A proposta é incluir a mudança no Regulamento Brasileiro da Aviação Civil nº 61, que trata das certificações de aviadores. A expectativa da Anac é receber propostas, especialmente, de pilotos, centros de instrução, indústria e empresas do setor.
Com a iniciativa, a Anac diz querer adaptar o sistema de habilitações aeronáuticas às novas tecnologias de mobilidade aérea. A ideia é instituir uma formação específica, começando com um regime de transição voltado a quem já pilota aviões ou helicópteros. Dessa forma, será possível reunir dados e vivência para, mais à frente, estruturar um treinamento completo para quem não tem experiência anterior.
A licença para conduzir eVTOLs será exclusiva e incluirá acompanhamento prático supervisionado, além de um teste final de competência.
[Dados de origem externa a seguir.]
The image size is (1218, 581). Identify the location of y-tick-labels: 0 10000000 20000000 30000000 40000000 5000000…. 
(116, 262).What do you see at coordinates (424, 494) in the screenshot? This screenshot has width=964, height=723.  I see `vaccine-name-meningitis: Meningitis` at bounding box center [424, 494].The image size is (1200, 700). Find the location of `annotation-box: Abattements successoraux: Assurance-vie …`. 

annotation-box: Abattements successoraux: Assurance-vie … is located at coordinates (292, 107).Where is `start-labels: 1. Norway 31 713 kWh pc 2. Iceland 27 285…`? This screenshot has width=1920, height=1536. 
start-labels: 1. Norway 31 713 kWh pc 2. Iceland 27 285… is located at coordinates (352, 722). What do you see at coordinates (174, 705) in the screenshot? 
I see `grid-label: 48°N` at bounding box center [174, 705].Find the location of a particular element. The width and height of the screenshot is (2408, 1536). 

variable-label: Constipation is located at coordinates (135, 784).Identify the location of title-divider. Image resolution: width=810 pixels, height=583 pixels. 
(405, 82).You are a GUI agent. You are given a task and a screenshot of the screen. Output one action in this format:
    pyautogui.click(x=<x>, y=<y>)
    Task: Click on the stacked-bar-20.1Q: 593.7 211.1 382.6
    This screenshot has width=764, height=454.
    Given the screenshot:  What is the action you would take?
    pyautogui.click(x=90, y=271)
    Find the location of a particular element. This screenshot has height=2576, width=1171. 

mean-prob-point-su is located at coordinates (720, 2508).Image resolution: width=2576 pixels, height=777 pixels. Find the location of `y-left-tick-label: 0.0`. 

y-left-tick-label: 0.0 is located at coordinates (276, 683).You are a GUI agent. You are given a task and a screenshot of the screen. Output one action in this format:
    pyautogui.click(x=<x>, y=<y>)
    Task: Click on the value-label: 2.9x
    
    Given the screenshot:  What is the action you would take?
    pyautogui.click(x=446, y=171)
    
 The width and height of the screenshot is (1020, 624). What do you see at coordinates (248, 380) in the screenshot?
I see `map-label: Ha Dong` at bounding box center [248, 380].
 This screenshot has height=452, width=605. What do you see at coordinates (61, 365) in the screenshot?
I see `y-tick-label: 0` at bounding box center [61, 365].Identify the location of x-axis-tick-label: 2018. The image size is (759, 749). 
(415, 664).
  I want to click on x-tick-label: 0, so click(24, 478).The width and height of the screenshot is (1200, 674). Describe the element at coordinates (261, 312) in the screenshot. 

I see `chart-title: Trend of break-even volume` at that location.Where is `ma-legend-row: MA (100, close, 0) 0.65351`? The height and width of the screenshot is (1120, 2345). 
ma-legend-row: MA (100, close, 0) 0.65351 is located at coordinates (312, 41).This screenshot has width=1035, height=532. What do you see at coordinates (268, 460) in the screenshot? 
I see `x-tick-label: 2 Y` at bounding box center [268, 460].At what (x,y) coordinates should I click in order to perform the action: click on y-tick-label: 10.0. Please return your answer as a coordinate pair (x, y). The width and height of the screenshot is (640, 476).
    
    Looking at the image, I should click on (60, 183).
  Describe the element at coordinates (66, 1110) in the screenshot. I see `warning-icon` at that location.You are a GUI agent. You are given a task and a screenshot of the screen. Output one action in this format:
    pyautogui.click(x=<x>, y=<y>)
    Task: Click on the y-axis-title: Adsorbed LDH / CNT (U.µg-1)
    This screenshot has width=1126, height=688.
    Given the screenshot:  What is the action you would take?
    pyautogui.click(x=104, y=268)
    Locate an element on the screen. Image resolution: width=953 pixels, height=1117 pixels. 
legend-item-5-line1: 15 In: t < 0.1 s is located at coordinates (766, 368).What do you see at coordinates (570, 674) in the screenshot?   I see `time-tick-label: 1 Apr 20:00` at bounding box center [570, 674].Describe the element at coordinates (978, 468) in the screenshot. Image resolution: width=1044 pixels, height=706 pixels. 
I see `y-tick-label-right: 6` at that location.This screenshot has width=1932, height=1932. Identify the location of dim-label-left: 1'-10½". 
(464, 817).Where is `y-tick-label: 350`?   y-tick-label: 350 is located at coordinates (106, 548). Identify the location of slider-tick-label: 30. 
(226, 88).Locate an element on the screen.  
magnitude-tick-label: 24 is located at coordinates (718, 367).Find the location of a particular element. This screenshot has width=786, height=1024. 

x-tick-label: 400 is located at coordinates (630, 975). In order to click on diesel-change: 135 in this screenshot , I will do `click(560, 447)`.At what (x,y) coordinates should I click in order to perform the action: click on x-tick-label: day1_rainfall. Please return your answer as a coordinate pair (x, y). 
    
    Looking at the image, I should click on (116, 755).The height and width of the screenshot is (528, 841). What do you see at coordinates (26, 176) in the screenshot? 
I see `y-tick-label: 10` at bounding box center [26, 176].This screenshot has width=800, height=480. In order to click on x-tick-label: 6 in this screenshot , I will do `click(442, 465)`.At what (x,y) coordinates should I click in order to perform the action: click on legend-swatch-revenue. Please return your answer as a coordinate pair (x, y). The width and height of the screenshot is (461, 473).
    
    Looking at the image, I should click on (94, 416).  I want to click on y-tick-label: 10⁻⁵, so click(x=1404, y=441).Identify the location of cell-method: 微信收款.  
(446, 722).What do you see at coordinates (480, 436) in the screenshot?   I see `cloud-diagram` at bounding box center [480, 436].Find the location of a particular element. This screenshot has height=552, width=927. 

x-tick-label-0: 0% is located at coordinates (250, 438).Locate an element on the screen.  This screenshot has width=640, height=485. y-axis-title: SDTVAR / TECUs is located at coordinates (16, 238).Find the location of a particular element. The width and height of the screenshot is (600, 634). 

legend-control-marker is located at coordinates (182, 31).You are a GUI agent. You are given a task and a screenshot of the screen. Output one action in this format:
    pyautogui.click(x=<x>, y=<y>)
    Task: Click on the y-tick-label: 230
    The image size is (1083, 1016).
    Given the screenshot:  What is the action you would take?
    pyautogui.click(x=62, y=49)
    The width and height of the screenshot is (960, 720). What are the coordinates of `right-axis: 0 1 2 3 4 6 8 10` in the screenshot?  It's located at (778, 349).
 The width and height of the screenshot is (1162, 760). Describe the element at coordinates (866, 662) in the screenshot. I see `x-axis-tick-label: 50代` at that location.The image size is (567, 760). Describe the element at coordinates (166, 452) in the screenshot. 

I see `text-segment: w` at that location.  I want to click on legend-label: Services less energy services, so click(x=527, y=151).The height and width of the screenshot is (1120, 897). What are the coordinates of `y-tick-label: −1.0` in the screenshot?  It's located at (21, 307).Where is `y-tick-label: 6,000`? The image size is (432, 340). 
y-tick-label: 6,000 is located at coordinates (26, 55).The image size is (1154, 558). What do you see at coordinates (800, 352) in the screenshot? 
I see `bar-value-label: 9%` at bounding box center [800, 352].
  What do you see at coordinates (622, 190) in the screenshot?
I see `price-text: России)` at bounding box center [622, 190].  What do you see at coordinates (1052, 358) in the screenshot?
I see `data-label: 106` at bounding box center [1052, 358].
As contribuições podem ser enviadas até 16 de março, via plataforma Brasil Participativo.
A Associação Brasileira de Pilotos da Aviação Civil (Abrapac) avalia, num primeiro instante, que a chegada dos carros voadores representa expansão do setor e novas oportunidades. Segundo o diretor Carlos Perin, os pilotos terão que passar por adaptações teóricas e práticas dentro das regras que a Anac definir.
Contudo, Perin projeta que essa demanda tende a desaparecer com o tempo. Ele prevê que os eVTOLs se tornarão não tripulados futuramente. A princípio, conforme o diretor, a presença de um piloto ajudará a vencer resistências. Depois, com a aceitação do público, o operador humano será substituído por controle remoto e o veículo levará apenas passageiros.
Embora ainda estejam em fase de testes, os eVTOLs são vistos como aposta para a aviação sustentável. Por utilizarem energia elétrica em vez de combustíveis poluentes, integram o conceito de economia de baixo carbono.
Em 2024, a Anac estabeleceu os requisitos técnicos definitivos para esse tipo de aeronave, incluindo normas sobre fuselagem, bateria e sistemas de voo. A brasileira Embraer, por meio de sua subsidiária Eve Air Mobility, está entre as empresas que lideram o desenvolvimento desses veículos. Sua unidade em Gavião Peixoto (SP) pesquisa modelos com potencial comercial.
No fim do ano passado, a Eve realizou o teste inaugural de um protótipo. No início de fevereiro, anunciou a venda de duas unidades para a companhia aérea japonesa AirX, com entregas marcadas para 2029. O acordo ainda prevê possibilidade de compra de até 50 aeronaves adicionais.
O projeto da Eve recebe incentivo governamental por meio de financiamentos do BNDES e da Finep, ambos vinculados a ministérios.